Start of Text excerpt
BACKGROUND: This study investigated the effect of past depression, past and current eating disorders (ED) on perinatal anxiety and depression in a large general population cohort of pregnant women, the Avon Longitudinal Study of Parents and Children (ALSPAC).
METHODS: Anxiety and depression were measured during and after pregnancy in 10,887 women using the Crown-Crisp Experiential Inventory and Edinburgh Postnatal Depression Scale. Women were grouped according to depression and ED history: past ED with (n = 123) and without past depression (n = 50), pregnancy ED symptoms with (n = 77) and without past depression (n = 159), past depression only (n = 818) and controls (n = 9,660). We compared the course of depression and anxiety with linear mixed-effect regression models; and probable depressive and anxiety disorders using logistic regression.
RESULTS: Women with both past depression and past/current ED had high anxiety and depression across time perinatally; this was most marked in the group with pregnancy ED symptoms and past depression (b coefficient:5.1 (95% CI: 4.1-6.1), p < 0.0001), especially at 8 months post-partum. At 18 weeks in pregnancy all women (apart from those with past ED only) had a higher risk for a probable depressive and anxiety disorder compared to controls. At 8 months post-partum pregnancy ED symptoms and/or past depression conferred the highest risk for a probable depressive and anxiety disorder.
LIMITATIONS: Data were based on self-report. There was some selective attrition.
CONCLUSIONS: Pregnancy ED symptoms and past depression have an additive effect in increasing the risk for depression and anxiety perinatally. Screening at risk women for anxiety and depression in the perinatal period might be beneficial.
End of Text excerpt
• Task requirements: Duplicate the whole study abstract on perinatal anxiety and depression word for word. The lines that come next are separate material and have no connection to the study abstract.
Start of Dataset entries
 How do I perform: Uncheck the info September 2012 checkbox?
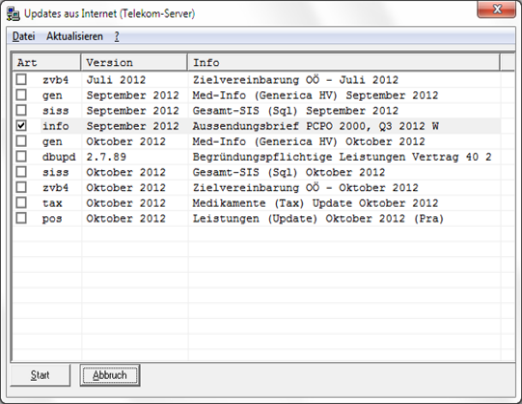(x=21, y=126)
End of Dataset entries
Start of Dataset entries
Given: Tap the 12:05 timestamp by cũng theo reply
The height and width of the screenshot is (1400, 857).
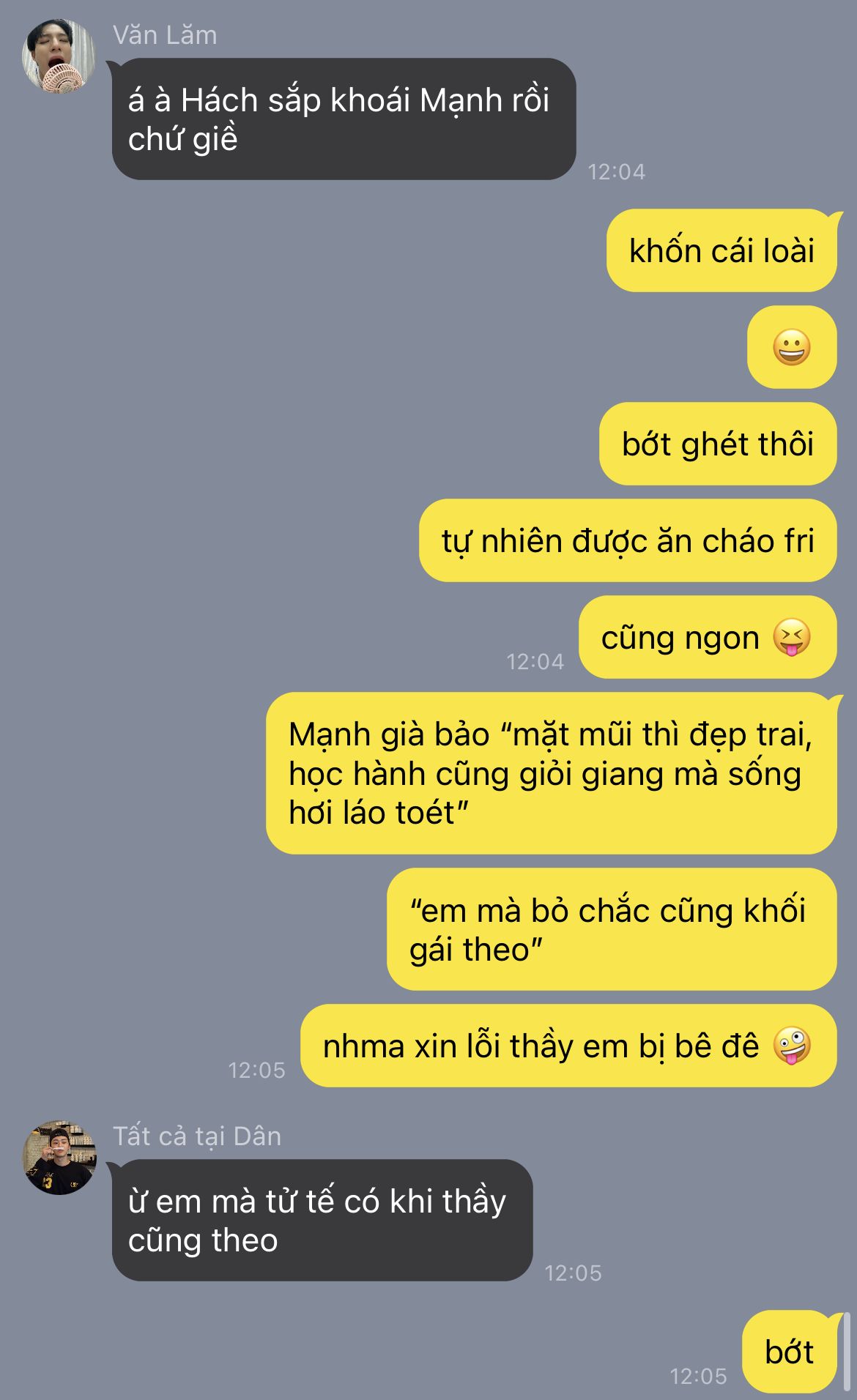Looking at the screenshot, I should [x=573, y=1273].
End of Dataset entries
• Output for this task:
BACKGROUND: This study investigated the effect of past depression, past and current eating disorders (ED) on perinatal anxiety and depression in a large general population cohort of pregnant women, the Avon Longitudinal Study of Parents and Children (ALSPAC).
METHODS: Anxiety and depression were measured during and after pregnancy in 10,887 women using the Crown-Crisp Experiential Inventory and Edinburgh Postnatal Depression Scale. Women were grouped according to depression and ED history: past ED with (n = 123) and without past depression (n = 50), pregnancy ED symptoms with (n = 77) and without past depression (n = 159), past depression only (n = 818) and controls (n = 9,660). We compared the course of depression and anxiety with linear mixed-effect regression models; and probable depressive and anxiety disorders using logistic regression.
RESULTS: Women with both past depression and past/current ED had high anxiety and depression across time perinatally; this was most marked in the group with pregnancy ED symptoms and past depression (b coefficient:5.1 (95% CI: 4.1-6.1), p < 0.0001), especially at 8 months post-partum. At 18 weeks in pregnancy all women (apart from those with past ED only) had a higher risk for a probable depressive and anxiety disorder compared to controls. At 8 months post-partum pregnancy ED symptoms and/or past depression conferred the highest risk for a probable depressive and anxiety disorder.
LIMITATIONS: Data were based on self-report. There was some selective attrition.
CONCLUSIONS: Pregnancy ED symptoms and past depression have an additive effect in increasing the risk for depression and anxiety perinatally. Screening at risk women for anxiety and depression in the perinatal period might be beneficial.